Sent from my SAMSUNG-SM-G891A using Tapatalk


----------



## Ace05 (Sep 30, 2018)

I set my camera to take a picture every 10 minutes because I get too many pictures of the same deer over and over again so, I apologize that I don’t have anymore pictures.


----------



## AF CYN (Mar 19, 2009)

That's honestly probably the UT state record whitetail, right there! Cool pic!


----------



## 35whelen (Jul 3, 2012)

dang. certainly looks like a whitetail rack. cant tell on the ears in this pic though. who knows, could even be hybrid. you need to shoot it and check its tarsal and preorbital glands. awesome pic, post more if he shows back up. didn't somebody post pics of a whitetail doe a few years back?

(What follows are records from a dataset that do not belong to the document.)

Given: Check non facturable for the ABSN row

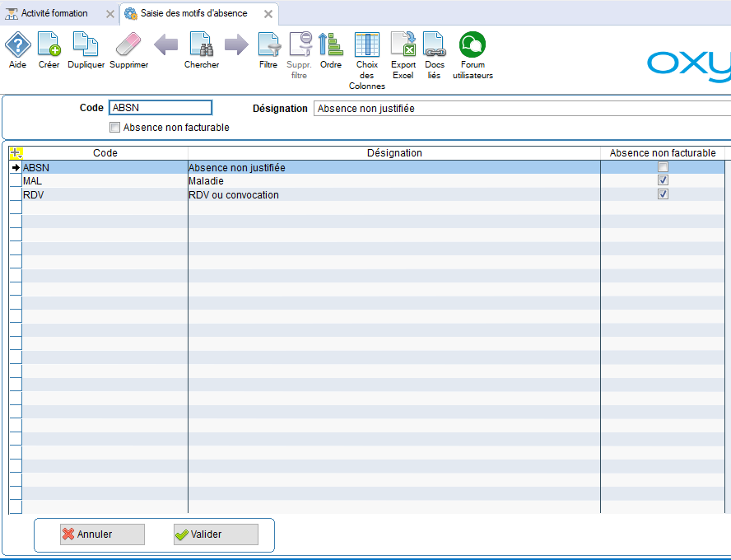Looking at the screenshot, I should pyautogui.click(x=663, y=167).
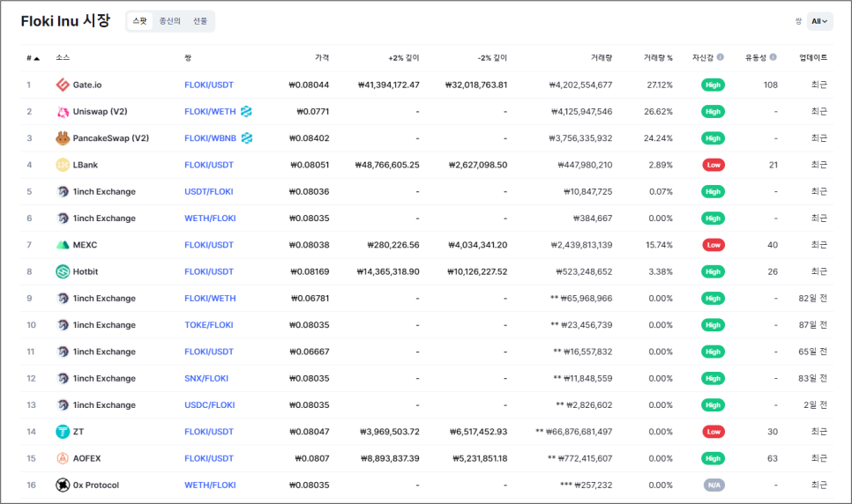Click the 0x Protocol logo icon
852x504 pixels.
click(63, 485)
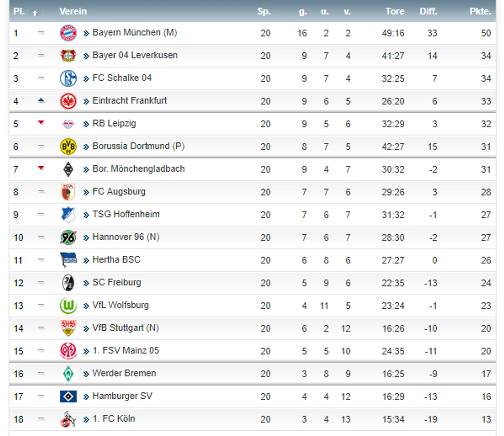Click RB Leipzig's red down trend arrow
Screen dimensions: 504x436
[41, 123]
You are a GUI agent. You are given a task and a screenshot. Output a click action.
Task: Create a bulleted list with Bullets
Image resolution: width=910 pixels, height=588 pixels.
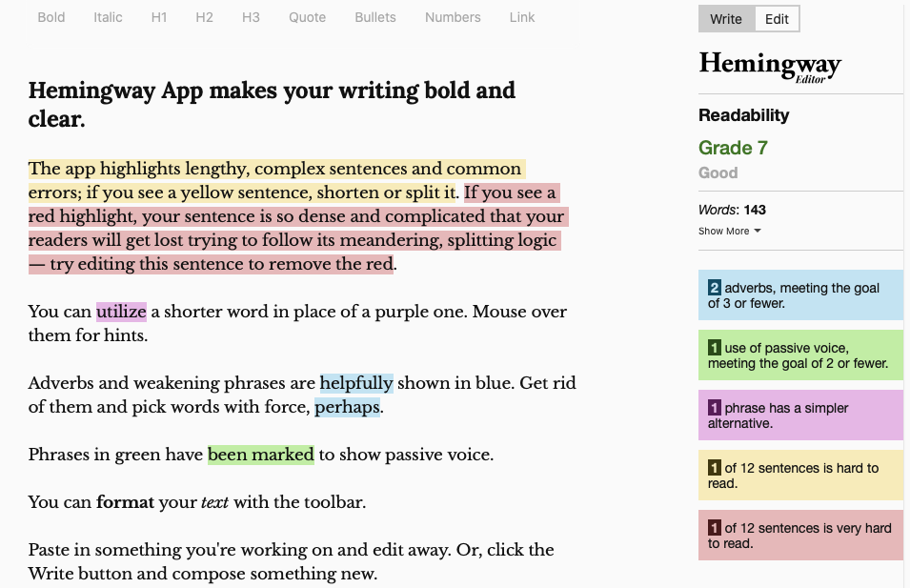[x=375, y=17]
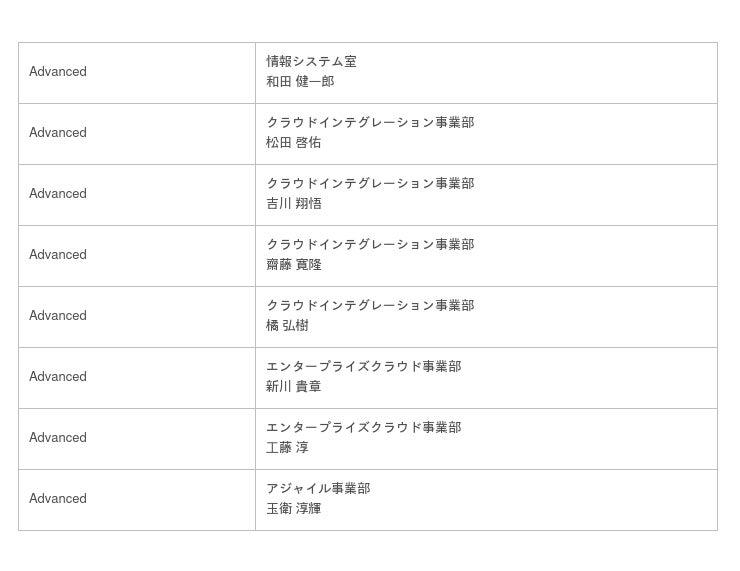
Task: Select the name 松田 啓佑
Action: [x=294, y=143]
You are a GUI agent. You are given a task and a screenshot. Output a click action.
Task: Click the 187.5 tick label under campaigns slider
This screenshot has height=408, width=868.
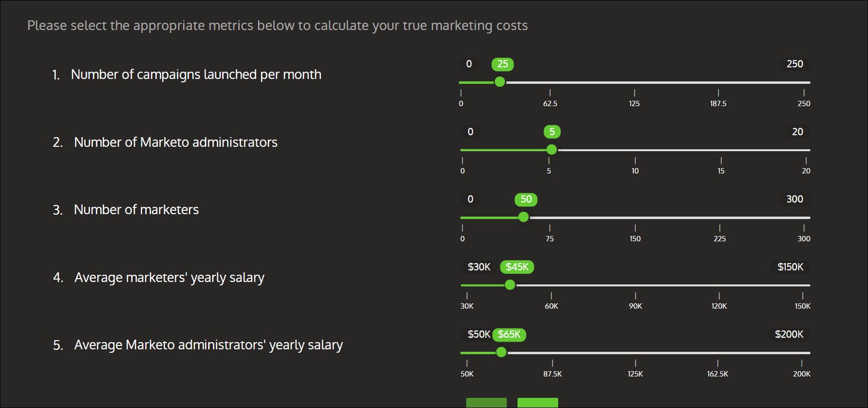coord(718,104)
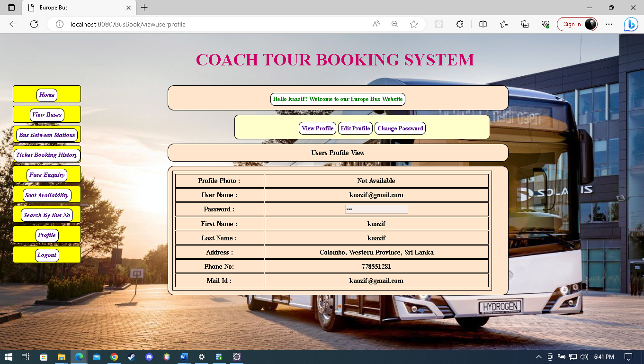This screenshot has height=364, width=644.
Task: Open Browser essentials
Action: tap(545, 24)
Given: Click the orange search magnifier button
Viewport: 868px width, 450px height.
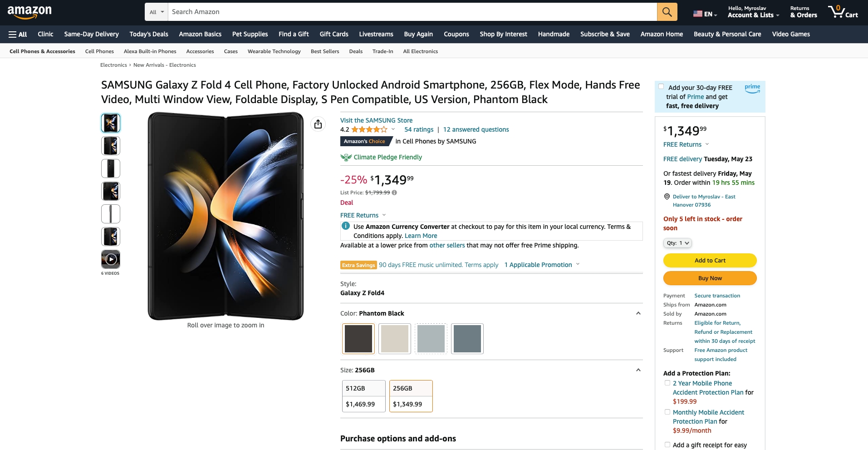Looking at the screenshot, I should (x=667, y=12).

I used to get whitetails on my trail cam with antlers that looked muleyish but only when they had 2-3 points on a side. I know they were 100% whitetails, I only ever heard of one mule deer in iowa, and I think it was in the 1940s-50s. hope you can find more out


----------



## DallanC (Jan 13, 2009)

35whelen said:


> dang. certainly looks like a whitetail rack. cant tell on the ears in this pic though. who knows, could even be hybrid. you need to shoot it and check its tarsal and preorbital glands. awesome pic, post more if he shows back up. didn't somebody post pics of a whitetail doe a few years back? I used to get whitetails on my trail cam with antlers that looked muleyish but only when they had 2-3 points on a side. I know they were 100% whitetails, I only ever heard of one mule deer in iowa, and I think it was in the 1940s-50s. hope you can find more out


There's been trail camera pictures of whitetails in Utah ever since there have been trail cameras lol. First one I can remember was back in 2005 when that whitetail buck was wandering around Heber. They are unusual in Cache County but not exactly rare.

-DallanC


----------